Ben, burada ülkemde doğmadan önce, annem doğmuştu.
Ceddimin ceddi doğmuştu.
Ben, burada ülkemde yıldızlara bakmadan dedem, atalarım, ceddimin ceddi burada yıldızlara bakardı
Yıldızlara bakarak, ilk bilimi icad eden o atalarımdı
Herkesin yediği o ekmeği, o sebzeyi, barındığı o evi, arabasına sürdğü o tekerleği, yünü ipe çeviren o teşiyi, uygarlığın o ilk yazısını ve sayısını vb insanlık üretiminin o ilk aşklarının hepsini icad eden atalarımdı.
İlk uygarlığı yaratan ve ilk dili icad eden o atalarımdı.
Ceddimin ceddidinden itibaren bu ülke bizim.
Usul usul sızmadık bu topraklara.
Bu toprakların en orjin ve en otantik halkındanız.
Yılan soğukluğunda zehir akıtmadık bu topraklara, barbarca işgal eylemedik.
Bir ceylanın narinliği ve mahsumluğunda mahsum ve narince yaşadık bu topraklarda.
Şiler çiçekleri misali Zağroslara özgündük güzelliğimizle.
Elimizde kılıç, ya bismillah ya Allah diyerek kıymadık canlara.
Elimizde kılıç, ya bismillah ya Allah diyerek kırımdan geçirmedik Rumları, Ermenileri, Suryanileri, kendi ırkımızdan olanları ve din kardeşimiz denilenleri.
Elimizde kılıç, ya bismillah ya Allah diyerek işgal etmedik Anadolu ve Trakyayı.

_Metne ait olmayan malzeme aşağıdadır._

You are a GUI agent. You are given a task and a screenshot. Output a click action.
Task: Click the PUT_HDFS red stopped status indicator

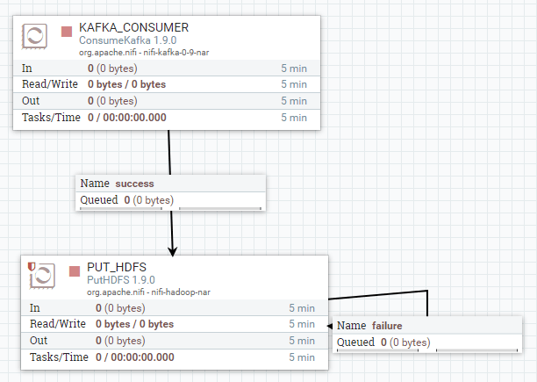[x=75, y=270]
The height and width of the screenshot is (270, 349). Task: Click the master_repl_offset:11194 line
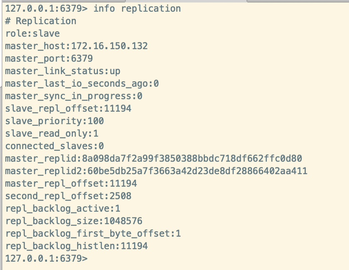click(71, 183)
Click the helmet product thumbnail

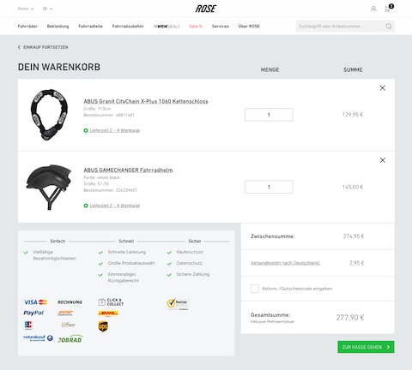[x=49, y=187]

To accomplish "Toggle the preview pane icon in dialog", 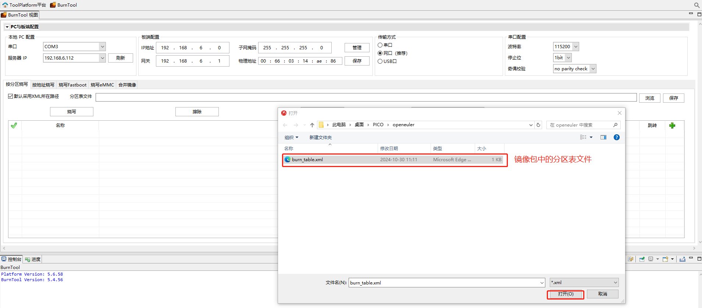I will 603,137.
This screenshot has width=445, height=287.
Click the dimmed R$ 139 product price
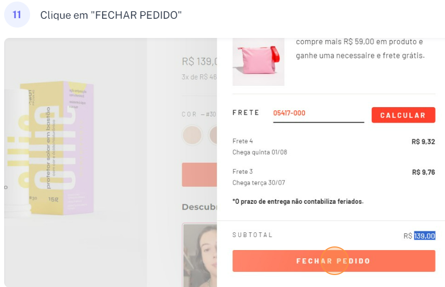pyautogui.click(x=199, y=62)

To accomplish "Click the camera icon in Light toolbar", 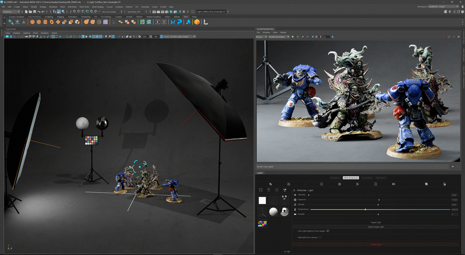I will tap(393, 184).
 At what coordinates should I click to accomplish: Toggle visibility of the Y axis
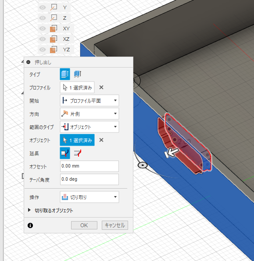[x=43, y=7]
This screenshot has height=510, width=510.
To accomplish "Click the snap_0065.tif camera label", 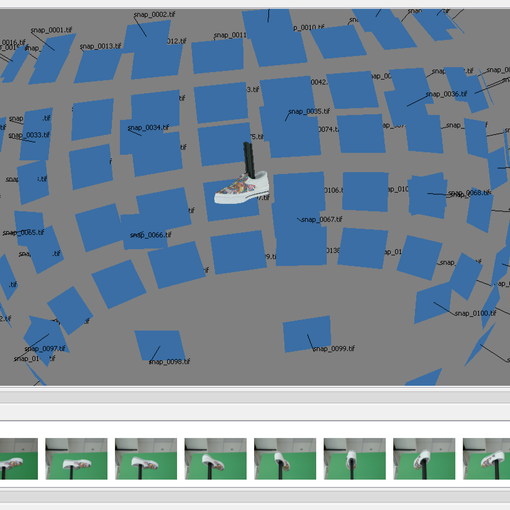I will coord(24,232).
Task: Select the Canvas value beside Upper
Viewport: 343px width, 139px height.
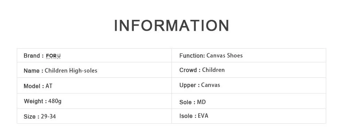Action: 211,85

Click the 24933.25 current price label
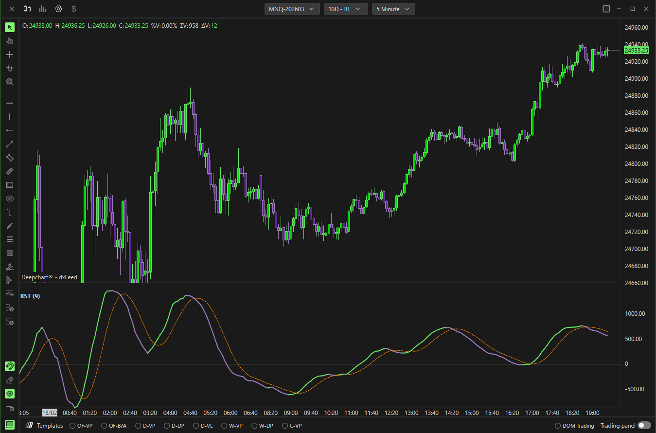637,50
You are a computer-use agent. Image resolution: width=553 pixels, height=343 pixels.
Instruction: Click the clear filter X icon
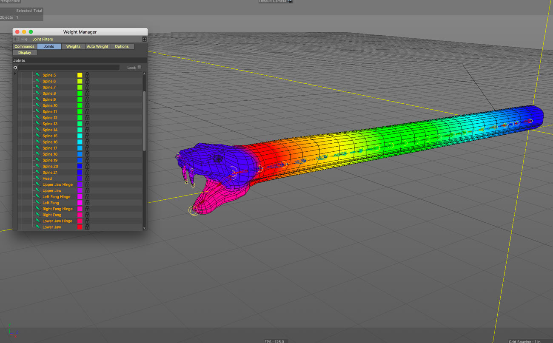pyautogui.click(x=15, y=68)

Beşli, sekizli , onbeşlik çocukların yedi cedini soykırımdan geçirerek onları Endurun okullarında sanal Türklüğe devşirmedik.

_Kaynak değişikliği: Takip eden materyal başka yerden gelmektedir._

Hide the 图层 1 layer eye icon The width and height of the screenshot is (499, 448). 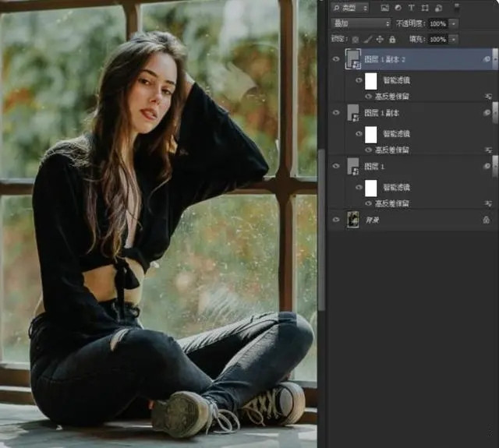click(x=336, y=166)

Yeniçeri ocağı ve Türk ordusunun katil kellecilerine dönüştürmedik.
Tarihin hiçbir döneminde ne devşirme bir ordu, ne de devşirme bir ulus yarattık.
Çocuktan katiller sürüsünü yaratmayı, ne İslam, ne de Kürtlük adına kendimize reva gördük.
İnsani onurumuzu çiğnetmedik.
Ama ilk özgürlük ve eşitlik değerlerini yaratan Aryen halkının torunları olarak, onur duyduk. İşgallere, talanlara, kırımlara ve nice savaşlara direndik.
Ve kimliğimize sahip çıka çıka bugünlere geldik.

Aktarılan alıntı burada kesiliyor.